To address the second aim, Chapters 3.3 and 3.4 presented behavioural and functional imaging data from a group of patients with acquired peripheral reading disorders. Chapter 3.3 showed that patients with damage to the left occipitotemporal cortex have impaired word, text and letter reading ability. A deficit at the level of single letters argues against the simultanagnostic view of PA. A domain-general perceptual deficit, or a domain-specific deficit at the level of single letters is more likely. Further work into the perceptual abilities of patients with left occipitotemporal damage is required to distinguish
between these two possibilities. If the perceptual view of PA was proven to be correct, this would also imply that the role of the left vOT cortex in
healthy volunteers is domain-general rather than being specialised for written words.
The structural lesion-symptom mapping reported in Chapter 3.3 indicated that damage to the left occipitotemporal white matter, in the vicinity of the ILF, is associated with slow word reading. The existing literature on the
structural pathology of PA (Damasio & Damasio, 1983; Binder & Mohr, 1992;
Leff et al. 2006) has relied on structural overlay mapping to demonstrate the areas most commonly damaged in patients with PA. The lesion-symptom mapping approach used here is an improvement on this methodology, as it takes into account the severity of the reading impairment, rather than using a binary classification. The dataset reported in Chapter 3.3 would benefit from the inclusion of more patients, and particularly patients with more severe reading disorders, before firm conclusions can be drawn about the critical lesion site for PA.
The final aim of this thesis was addressed by Chapters 3.3 and 3.4, which reported the behavioural and functional imaging results of a training study.
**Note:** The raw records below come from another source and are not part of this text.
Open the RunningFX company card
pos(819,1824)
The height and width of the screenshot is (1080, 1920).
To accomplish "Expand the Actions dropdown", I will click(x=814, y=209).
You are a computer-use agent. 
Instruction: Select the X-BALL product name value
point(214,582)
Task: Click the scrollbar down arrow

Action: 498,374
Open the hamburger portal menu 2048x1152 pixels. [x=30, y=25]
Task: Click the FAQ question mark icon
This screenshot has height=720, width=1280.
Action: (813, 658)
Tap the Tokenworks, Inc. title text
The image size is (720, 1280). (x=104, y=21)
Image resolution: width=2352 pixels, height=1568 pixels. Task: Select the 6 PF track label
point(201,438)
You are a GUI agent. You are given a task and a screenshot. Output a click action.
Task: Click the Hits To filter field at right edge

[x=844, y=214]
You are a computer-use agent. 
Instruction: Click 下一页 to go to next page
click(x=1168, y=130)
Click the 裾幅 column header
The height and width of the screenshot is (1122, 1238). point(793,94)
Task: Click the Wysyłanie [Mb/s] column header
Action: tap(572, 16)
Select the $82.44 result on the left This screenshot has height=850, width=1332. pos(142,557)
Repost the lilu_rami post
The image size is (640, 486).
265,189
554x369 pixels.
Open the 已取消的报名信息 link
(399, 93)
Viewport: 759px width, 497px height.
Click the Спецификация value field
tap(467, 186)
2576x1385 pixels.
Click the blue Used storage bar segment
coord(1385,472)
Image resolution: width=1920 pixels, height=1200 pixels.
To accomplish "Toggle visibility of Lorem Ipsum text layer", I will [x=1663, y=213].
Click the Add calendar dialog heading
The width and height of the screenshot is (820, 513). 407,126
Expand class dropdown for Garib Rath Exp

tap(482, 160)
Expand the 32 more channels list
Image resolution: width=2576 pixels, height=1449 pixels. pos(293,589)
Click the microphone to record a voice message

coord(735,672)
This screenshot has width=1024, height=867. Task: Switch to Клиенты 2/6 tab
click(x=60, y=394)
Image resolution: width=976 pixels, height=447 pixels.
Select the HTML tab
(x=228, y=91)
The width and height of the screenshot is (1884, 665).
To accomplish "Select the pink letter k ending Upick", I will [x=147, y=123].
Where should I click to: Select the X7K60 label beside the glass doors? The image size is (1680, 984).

The first study tested the efficacy of an intensive, computer-based, whole-word recognition training protocol. As reported in Chapter 3.3, this training resulted in an average reduction in reading speed of roughly 110ms per word. However, this improvement was not statistically significant, and it did not persist until the follow-up reading assessment a few weeks after
cessation of the training period. The failure of the reading training was
reflected in the lack of positive training effects in the functional imaging data (Chapter 3.4). These findings suggest that the impairment caused by left occipitotemporal damage cannot be ameliorated by functional reorganisation and is insensitive to training – at least of the kind used in this study.
Regardless of whether the role of the vOT is reading-specific or domain-general, the data presented here demonstrates that it is critical for rapid whole-word recognition and cannot easily be replaced by compensatory activity elsewhere in the brain.